We examined chronic conditions, functional limitations, and special health care needs in extremely preterm children (EPT; 23–25 weeks’ gestation) born between 1992 and 1998 at 2 Swedish tertiary care centers that offered regional and active perinatal care to all live-born EPT infants.
Of 134 surviving EPT children, 132 (98%) were assessed at 10 to 15 years of age alongside 103 term-born controls. Identification of children with functional limitations and special health care needs was based on a questionnaire administered to parents. Categorization of medical diagnoses and developmental disabilities was based on child examinations, medical record reviews, and parent questionnaires.
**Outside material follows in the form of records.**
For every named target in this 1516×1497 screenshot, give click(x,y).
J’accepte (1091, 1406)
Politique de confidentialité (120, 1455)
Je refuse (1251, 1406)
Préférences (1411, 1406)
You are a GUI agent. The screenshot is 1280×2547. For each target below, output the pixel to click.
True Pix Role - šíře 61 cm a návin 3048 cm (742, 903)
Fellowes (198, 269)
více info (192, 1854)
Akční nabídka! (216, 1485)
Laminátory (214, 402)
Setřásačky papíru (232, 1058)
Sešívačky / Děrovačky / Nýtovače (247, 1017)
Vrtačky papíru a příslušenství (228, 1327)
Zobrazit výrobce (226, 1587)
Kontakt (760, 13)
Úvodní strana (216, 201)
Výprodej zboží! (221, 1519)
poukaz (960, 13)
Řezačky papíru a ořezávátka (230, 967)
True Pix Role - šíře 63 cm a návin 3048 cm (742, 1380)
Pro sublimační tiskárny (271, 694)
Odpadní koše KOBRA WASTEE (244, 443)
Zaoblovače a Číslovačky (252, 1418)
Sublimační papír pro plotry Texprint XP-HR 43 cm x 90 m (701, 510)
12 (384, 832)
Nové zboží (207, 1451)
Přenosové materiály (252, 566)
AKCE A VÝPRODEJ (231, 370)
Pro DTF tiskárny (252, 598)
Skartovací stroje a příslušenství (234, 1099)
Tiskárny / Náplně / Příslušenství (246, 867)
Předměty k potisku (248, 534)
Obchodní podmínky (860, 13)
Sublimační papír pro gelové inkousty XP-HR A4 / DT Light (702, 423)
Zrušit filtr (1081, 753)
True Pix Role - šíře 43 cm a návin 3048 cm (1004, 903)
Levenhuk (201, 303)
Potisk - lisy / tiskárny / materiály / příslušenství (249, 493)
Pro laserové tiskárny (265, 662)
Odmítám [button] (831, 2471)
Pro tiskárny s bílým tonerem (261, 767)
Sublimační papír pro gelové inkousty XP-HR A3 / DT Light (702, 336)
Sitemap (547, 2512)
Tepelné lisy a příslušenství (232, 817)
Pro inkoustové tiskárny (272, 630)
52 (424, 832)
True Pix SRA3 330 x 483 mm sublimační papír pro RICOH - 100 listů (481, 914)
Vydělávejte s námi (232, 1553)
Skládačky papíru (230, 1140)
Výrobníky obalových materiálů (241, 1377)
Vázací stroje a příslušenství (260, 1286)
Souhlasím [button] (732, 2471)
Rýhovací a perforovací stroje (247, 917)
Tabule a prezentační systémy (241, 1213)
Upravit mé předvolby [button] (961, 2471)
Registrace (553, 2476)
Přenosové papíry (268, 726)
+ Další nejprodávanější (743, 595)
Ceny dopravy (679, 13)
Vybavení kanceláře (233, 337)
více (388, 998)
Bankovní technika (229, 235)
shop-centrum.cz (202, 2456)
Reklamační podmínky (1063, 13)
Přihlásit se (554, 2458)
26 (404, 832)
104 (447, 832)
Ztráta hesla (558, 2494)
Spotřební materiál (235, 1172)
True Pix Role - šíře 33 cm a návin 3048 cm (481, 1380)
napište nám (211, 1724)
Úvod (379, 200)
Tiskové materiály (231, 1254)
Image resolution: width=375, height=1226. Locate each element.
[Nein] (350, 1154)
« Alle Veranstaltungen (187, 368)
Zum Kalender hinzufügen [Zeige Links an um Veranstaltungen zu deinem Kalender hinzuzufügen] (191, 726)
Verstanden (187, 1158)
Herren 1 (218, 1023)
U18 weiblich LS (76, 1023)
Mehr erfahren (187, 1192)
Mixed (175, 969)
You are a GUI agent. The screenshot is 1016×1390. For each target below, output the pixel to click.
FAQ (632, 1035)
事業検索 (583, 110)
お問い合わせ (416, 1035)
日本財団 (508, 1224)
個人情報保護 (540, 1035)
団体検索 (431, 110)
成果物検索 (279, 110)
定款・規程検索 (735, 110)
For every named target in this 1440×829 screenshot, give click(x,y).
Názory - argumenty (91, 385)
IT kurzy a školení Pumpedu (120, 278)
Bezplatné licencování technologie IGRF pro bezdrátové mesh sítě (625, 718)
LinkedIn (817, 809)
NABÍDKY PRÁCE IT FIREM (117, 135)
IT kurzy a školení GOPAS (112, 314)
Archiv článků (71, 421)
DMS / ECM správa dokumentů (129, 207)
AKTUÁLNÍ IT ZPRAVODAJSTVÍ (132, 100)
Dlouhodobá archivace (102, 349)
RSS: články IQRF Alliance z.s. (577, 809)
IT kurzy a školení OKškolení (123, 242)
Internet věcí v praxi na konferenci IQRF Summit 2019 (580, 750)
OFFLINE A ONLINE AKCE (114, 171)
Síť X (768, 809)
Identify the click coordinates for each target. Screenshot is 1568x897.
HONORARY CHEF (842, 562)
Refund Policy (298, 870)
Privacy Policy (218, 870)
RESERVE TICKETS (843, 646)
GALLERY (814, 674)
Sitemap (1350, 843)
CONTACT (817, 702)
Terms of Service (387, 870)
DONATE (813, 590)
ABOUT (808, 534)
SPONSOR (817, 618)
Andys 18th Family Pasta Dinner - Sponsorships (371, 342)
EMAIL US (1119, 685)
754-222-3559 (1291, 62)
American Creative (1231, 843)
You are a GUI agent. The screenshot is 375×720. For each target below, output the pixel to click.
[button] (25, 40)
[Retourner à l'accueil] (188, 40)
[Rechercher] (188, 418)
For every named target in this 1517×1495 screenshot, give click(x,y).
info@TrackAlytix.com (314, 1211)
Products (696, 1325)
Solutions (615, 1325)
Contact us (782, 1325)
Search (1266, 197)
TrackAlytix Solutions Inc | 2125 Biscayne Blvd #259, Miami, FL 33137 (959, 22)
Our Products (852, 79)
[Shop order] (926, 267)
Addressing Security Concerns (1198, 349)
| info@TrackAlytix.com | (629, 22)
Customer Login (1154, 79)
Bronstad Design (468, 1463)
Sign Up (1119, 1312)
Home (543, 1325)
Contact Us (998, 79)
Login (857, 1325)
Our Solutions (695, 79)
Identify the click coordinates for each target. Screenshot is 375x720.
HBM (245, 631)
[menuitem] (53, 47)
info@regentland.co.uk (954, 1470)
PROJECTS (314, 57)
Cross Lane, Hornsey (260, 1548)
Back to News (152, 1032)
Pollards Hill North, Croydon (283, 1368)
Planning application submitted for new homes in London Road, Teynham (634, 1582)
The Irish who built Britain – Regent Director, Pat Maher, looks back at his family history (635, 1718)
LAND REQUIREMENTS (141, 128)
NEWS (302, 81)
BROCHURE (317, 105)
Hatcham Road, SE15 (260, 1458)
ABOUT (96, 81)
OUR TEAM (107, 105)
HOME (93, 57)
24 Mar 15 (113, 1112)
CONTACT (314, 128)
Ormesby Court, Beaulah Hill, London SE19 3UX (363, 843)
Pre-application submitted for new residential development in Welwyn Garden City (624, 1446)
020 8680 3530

In logistic regression analyses adjusting for social risk factors and sex, the EPT children had significantly more chronic conditions than the term-born controls, including functional limitations (64% vs 6%; odds ratio [OR], 15; 95% confidence interval [CI], 6.1–37.2; P < .001), compensatory dependency needs (60% vs 29%; OR, 3.8; 95% CI, 2.2–6.6; P < .001), and services above those routinely required by children (64% vs 25%; OR, 5.4; 95% CI, 3.0–9.6; P < .001). Specific diagnoses and disabilities for the EPT group versus controls included cerebral palsy (9.1% vs 0%; P < .001), asthma (21.2% vs 6.8%; P = 001), IQ < –2 SD (31.1% vs 4.9%; P < .001), poor motor skills without neurosensory impairment (21.9% vs 1.9%; P < .001), and psychiatric conditions (15.2% vs 1.9%; P < .001).
Adolescents born EPT have considerable long-term health and educational needs. Few had severe impairments that curtailed major activities of daily life.